Doctor Sleep (dir. Flanagan)

Image: Ewan McGregor as Danny Torrance in Doctor Sleep © Property of Warner Bros. [Source: IMDB]

★★★★☆

Following the events of “The Shining” – Danny Torrance (Ewan McGregor) now all grown up deals with the struggle of his PTSD as well as his inherent ability to ‘Shine’. But he soon discovers he is not alone. A rogue group of semi-immortal shine hunters who feed off the ability however small in humans track down an immensely powerful young girl, who happens to be psychic pen pals with Doc. The pair work together to save her but must venture to the darkest depths of their troubles to overcome their adversaries.

Director: Mike Flanagan. Starring: Ewan McGregor, Rebecca Ferguson, Kyliegh Curran,  Zahn McClarnon [15]

It’s well documented that Stephen King pretty much hates Kubrick’s The Shining. Purely down for its (what I’m told) large deviations from the book. So going into Doctor Sleep I wondered how much was this film going to leave a bad taste in my mouth. Is this going to be King’s revenge, to hide the first film with a sequel that returned everything to the book? And then how do you even follow a film with the gravitas of The Shining! A film that has become monumental in pop culture and horror cinema.

Thankfully Flanagan has not just pandered to King’s books at what I would only guess to be his behest. But he has instead done his best (again from what I’m told) to merge the two. Now as a lover of The Shining film this poses some issues as a follow up to such a titan of film, and I will be talking about the film from that context – rather than as someone with any knowledge of the books. Right out the gate, the film has a pungent B-Movie aesthetic, the cinematography over-saturated to give a darker hue and grainer feel. Perhaps to capture that 70s magic – but instead, it looks like discount store horror.

I’m also not one for wanting tried and true actors in every possible role, preferring the unknowns to give characters more life outside of their actors. But the casting here also feels awkward, the ragtag crew of the Knot cult looks like something out of budget horror films with over costumed characters to mask the poor acting talent and awkward camera presence (this is why screen tests exist). But the ragtag crew isn’t all bad, outside of the ham-fisted flamboyancy of the main antagonist introduction. Rebecca Furgeson takes to the role nicely and gives quite the commanding performance. Equally great is older Danny Torrance, Ewan McGregor driving much of the on-screen attention – not to be confused with the flakey recast young Danny, as well as his mother and father and just about any part of the first movie recreated.

It all feels artificial and not in a horror, uneasy feeling – intended kind of way. It comes across as robotic like a haunted house at a child theme park, the film even goes so far to remove one of the most psychologically subtle nauseating things about the original. The fact that the structure of the hotel made no sense. This being the most paramount issue with the film, its over-reliance on the original movie and what made it great. That is not to say I didn’t like that the story ended up there, in fact, I loved that the narrative was stellar, it was a heart of darkness journey for Danny Torrance. The plot orchestrated superbly and when things get going you can really pick up on the subtext of the film and all the things the original Shining may have been about (no not the fake apollo moon landing).
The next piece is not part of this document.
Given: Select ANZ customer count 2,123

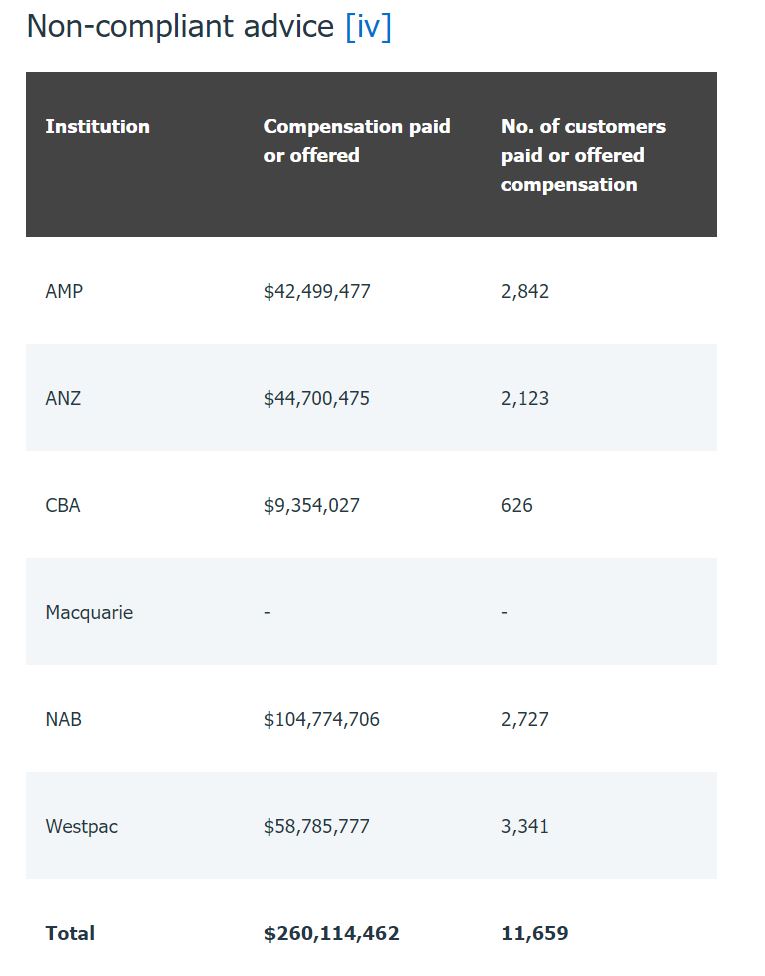Looking at the screenshot, I should [x=525, y=398].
So while the story and narrative are told wonderfully and is what grips you throughout the picture. Aside from the frankly over baked plotline of a cult of shining eating immortal bad guys. Which is where the film falters heavily, in its goofy B-movie style cinematography, casting, acting, performances and scene structures. A moment or two of shots not cutaway soon enough to skip awkwardly acted scenes that look like they belong more on the stage. Doctor Sleep does do very well in following The Shining when it comes to its narrative but sadly still pales in comparison and feels very much like an afterthought (not trying to cast shade on Stephen King here but if the shoe fits).